Soft sensor modeling RBF neural network wastewater treatment process water quality

Introduction

As a nonlinear process, WWTP operates under multiple operating conditions, and the reaction rates of microorganisms as well as the parameters fluctuate with different operating conditions. Some important water qualities of ASP cannot be measured by field instruments, which is unfit for the control of WWTPs. A soft sensor of effluent total phosphorus for monitoring was investigated based on partial least square and RBFNN.¹ A real-time monitoring system based on soft sensor model was presented in supervisory control and data acquisition system of WWTP.² The main characteristics of ASM models of WWTP are that the changing regularities and the interrelations of components are described by matrices.
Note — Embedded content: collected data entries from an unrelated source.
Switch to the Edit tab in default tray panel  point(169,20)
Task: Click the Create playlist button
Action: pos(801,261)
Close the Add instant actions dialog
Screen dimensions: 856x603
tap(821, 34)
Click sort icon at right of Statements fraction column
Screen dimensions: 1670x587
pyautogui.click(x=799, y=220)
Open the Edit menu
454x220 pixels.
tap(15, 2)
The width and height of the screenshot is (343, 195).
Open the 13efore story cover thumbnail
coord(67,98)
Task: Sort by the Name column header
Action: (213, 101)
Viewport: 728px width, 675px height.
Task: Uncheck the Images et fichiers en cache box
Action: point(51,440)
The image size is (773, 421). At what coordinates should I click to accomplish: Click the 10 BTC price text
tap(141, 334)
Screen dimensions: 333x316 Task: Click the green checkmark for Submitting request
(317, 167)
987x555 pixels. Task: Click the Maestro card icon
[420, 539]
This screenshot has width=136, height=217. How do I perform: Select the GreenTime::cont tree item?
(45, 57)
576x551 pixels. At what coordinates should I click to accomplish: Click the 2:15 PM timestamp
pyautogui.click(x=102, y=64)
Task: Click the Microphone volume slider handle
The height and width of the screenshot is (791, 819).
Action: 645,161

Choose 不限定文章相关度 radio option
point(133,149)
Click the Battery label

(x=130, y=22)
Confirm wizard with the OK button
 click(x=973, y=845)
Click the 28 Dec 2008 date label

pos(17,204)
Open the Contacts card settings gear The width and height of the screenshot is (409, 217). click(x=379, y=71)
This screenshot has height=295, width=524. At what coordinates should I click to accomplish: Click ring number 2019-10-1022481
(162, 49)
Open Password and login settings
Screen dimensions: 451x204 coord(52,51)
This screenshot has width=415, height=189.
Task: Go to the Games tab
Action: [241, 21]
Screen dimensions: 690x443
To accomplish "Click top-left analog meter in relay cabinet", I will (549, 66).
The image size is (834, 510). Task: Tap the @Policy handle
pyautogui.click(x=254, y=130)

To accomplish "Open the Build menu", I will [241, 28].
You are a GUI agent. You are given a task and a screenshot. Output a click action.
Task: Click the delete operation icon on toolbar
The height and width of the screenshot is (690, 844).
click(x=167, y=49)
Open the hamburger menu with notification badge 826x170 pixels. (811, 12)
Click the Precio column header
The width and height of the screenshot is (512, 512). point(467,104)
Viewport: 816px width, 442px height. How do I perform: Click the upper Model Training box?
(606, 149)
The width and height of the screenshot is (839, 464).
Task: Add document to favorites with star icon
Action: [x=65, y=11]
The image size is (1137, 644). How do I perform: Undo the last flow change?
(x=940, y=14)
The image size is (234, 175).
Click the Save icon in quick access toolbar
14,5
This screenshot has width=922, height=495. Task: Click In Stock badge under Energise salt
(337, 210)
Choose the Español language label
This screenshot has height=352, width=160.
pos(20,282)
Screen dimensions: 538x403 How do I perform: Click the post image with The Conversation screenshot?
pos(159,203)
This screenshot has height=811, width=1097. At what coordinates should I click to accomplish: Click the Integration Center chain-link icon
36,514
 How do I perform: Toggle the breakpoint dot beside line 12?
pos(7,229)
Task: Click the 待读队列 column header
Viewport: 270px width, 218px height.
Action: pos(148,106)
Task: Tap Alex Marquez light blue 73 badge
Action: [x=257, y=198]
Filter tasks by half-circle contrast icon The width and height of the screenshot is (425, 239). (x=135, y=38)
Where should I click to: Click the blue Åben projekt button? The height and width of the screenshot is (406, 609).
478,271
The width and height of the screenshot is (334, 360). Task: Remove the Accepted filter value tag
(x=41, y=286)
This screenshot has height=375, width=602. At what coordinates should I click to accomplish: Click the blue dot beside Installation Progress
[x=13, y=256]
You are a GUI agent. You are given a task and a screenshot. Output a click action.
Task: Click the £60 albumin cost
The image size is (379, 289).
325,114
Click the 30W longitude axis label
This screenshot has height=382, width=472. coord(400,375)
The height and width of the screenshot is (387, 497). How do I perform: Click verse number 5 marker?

Switching functions are used in matrix reaction rates to reflect inhibiting effect caused by environmental changes, and avoid numerical instability in simulations when reaction expressions with on-and-off discontinuous features are used.³ ASM series models show poor prediction accuracy when they are used to model the soft sensor of water qualities because ASM series models have complex structure and high dimensions, invariable parameter even when operating conditions fluctuates. Besides, the high-dimensionality of thorough phenomenological models needs a large computational cost. Meanwhile the interaction between dynamic variables of different time scales causes complex problems.⁴ It is hard for ASM models to be identified in real-time, which is not beneficial for the practical application because of unknown parameters.⁵ From the perspective of modeling, BSM1 (Benchmark Simulation Model No. 1) and its modified models are superior to previous ones. But the parameters of ASM series models and BSMs model are varying with influent water qualities and operating variables. At the same time, the external disturbances of WWTP, strong nonlinearity and time delay are not considered.⁶ Above mechanism models show poor prediction performance when applied to the modeling of WWTP directly. Meanwhile, the large computation cost of multi-dimension differential equations deteriorates the real-time capability of mechanism models of the activated sludge process, specially under various operating conditions.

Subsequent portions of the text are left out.